In the example above, and generally, the O&M user is authenticated and authorized prior to being allowed to perform O&M actions. When the authentication has been performed, the O&M application node in question generates an O&M transaction identifier. When the O&M transaction identifier has been generated, it is transferred further in the protocols, for example CORBA, and interfaces used, together with information for the performed O&M actions.

If needed, all applications processing said information for generating logs, or for other purposes, uses the provided O&M transaction identifier.

Afterwards, when data is processed in various post-processing systems for accountability purposes, it is possible to correlate and trace activities performed by a certain user at a certain time.

The communication between the nodes in the example above takes place using so-called IRP:s (Integration Reference Point). IRP:s have been developed to promote a wider adoption of standardized Management interfaces in telecommunication networks. The IRP methodology employs Protocol & Technology Neutral modelling methods as well as protocol specific solution sets to help achieve its goals.

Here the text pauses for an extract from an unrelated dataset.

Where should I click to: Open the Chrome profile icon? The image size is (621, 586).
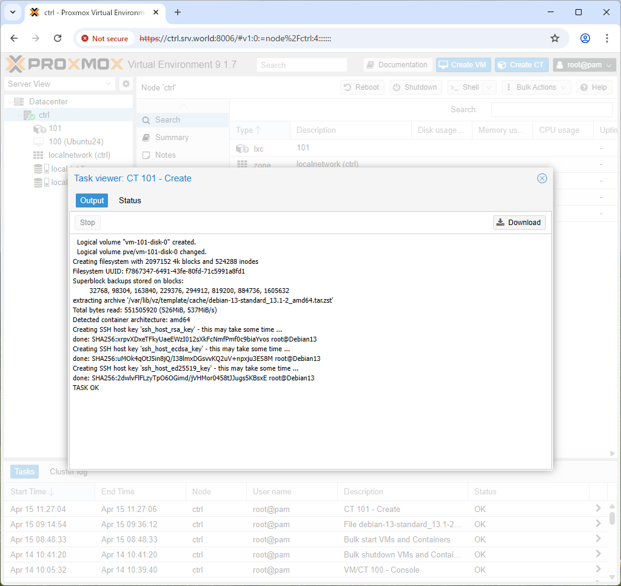click(x=585, y=38)
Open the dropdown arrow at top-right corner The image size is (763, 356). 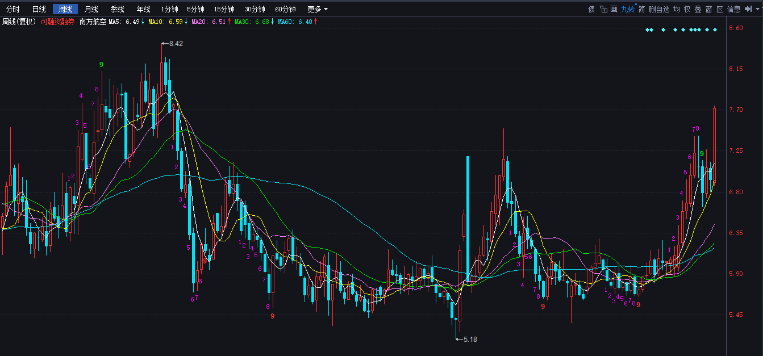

3GPP has standardized a number of IRP:s for O&M communication between management systems and network elements. In the O&M architecture according to a preferred embodiment, IRP:s are used both for internal and external communication. This communication may be directed towards other network operator's equipment. Thus, solutions provided for any IRP:s may be adopted to certain specialized varieties.*

The present invention is not limited to the examples described above, but may be varied freely within the scope of the appended claims. For example, other layer configurations may be possible, the core of the invention is to generate an O&M transaction identifier 20 in the node 21 where an O&M action is initiated. The O&M transaction identifier 20 is then transferred 23, 24 to all nodes in all management layers 3, 4, 5 used for said O&M action. The node 21 where an O&M action is initiated may be any node in an O&M hierarchical layer structure 6.

The invention is applicable to all telecommunication systems that have any type of O&M architecture, both wireless as well as wired.

The O&M transaction identifier 20 may consist of more or less then said three parts, examples of other parts is for example a date, time stamp or operator specific information.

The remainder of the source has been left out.